Texte fourni:
──────────────────────────────

Ce parfait équilibre entre toutes les opinions que Bayle s’applique à maintenir n’est peut-être pas aussi dangereux qu’il le paraît au premier abord. Douter ainsi, c’est douter en connaissance de cause. Bayle raille bien plus l’incrédulité frivole que la foi aveugle ; sa plaisanterie est presque toujours spirituelle et amusante. À ce propos, Voltaire l’accuse de s’abandonner quelquefois à une familiarité qui tombe souvent dans la bassesse ; on lui a même reproché d’avoir semé dans son dictionnaire les gravelures les plus cyniques ; c’est à ce sujet que Voltaire a dit encore :

Le matin rigoriste, et le soir libertin,
L’écrivain qui d’Éphèse excusa la matrone,
      Renchérit tantôt sur Pétrone,
      Et tantôt sur saint Augustin.

──────────────────────────────

Données fournies:
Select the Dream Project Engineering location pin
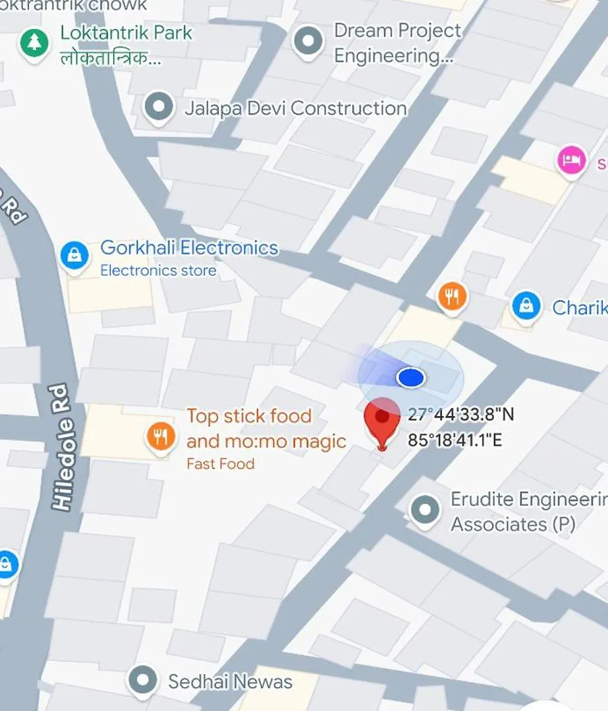 pyautogui.click(x=308, y=42)
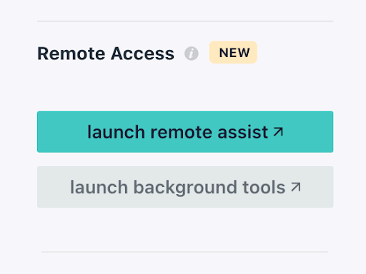Click the word 'remote' in the teal button
The image size is (366, 274).
[181, 133]
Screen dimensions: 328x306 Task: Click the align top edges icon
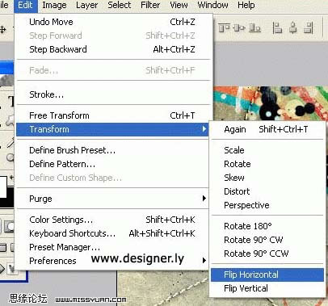pyautogui.click(x=224, y=27)
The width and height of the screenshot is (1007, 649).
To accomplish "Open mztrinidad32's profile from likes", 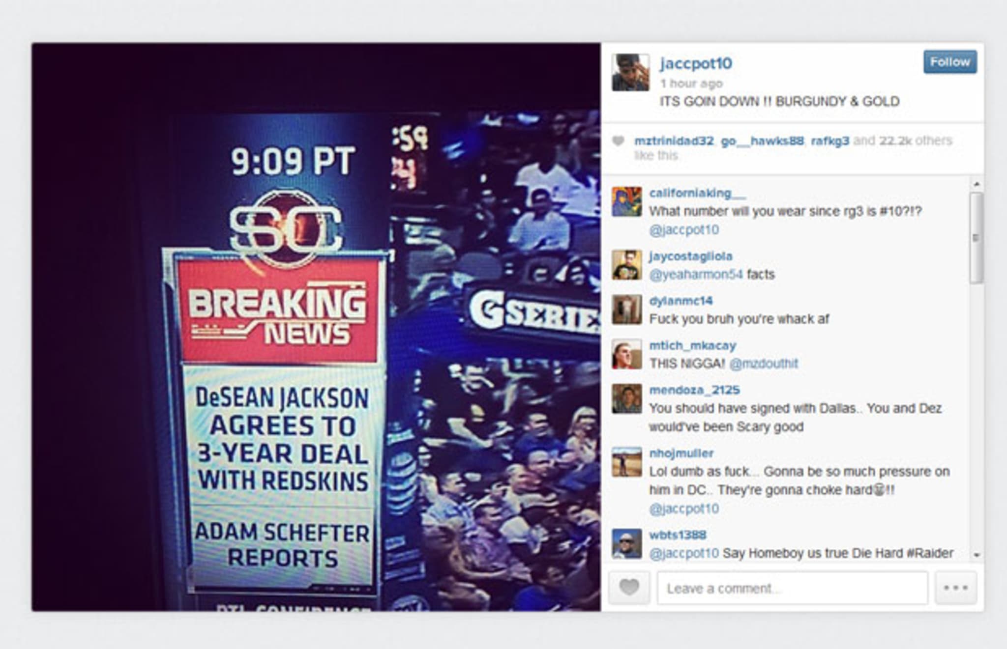I will click(674, 141).
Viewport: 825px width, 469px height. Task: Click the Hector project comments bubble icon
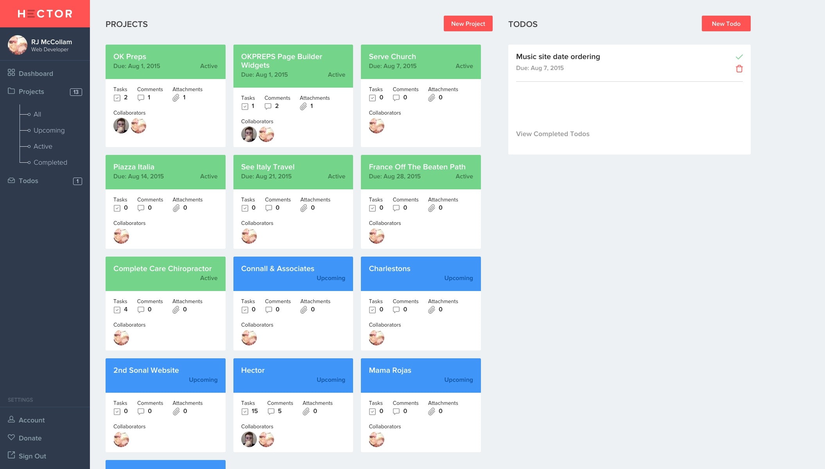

──────────────────────────────

Consigne 1: Relevez tous les noms de personnes cités dans le texte fourni sur Bayle.
Consigne 2:
Répondez brièvement à ces questions sur le texte fourni.
(a) Qu'est-ce que Bayle raille bien plus que la foi aveugle ?
(b) De quoi Voltaire accuse-t-il Bayle ?
(c) Dans les vers, comment l'écrivain est-il qualifié le matin ?

Réponse 1: Bayle, Voltaire, Pétrone, saint Augustin

Réponse 2:
(a) L'incrédulité frivole.
(b) De s'abandonner quelquefois à une familiarité qui tombe souvent dans la bassesse.
(c) Rigoriste.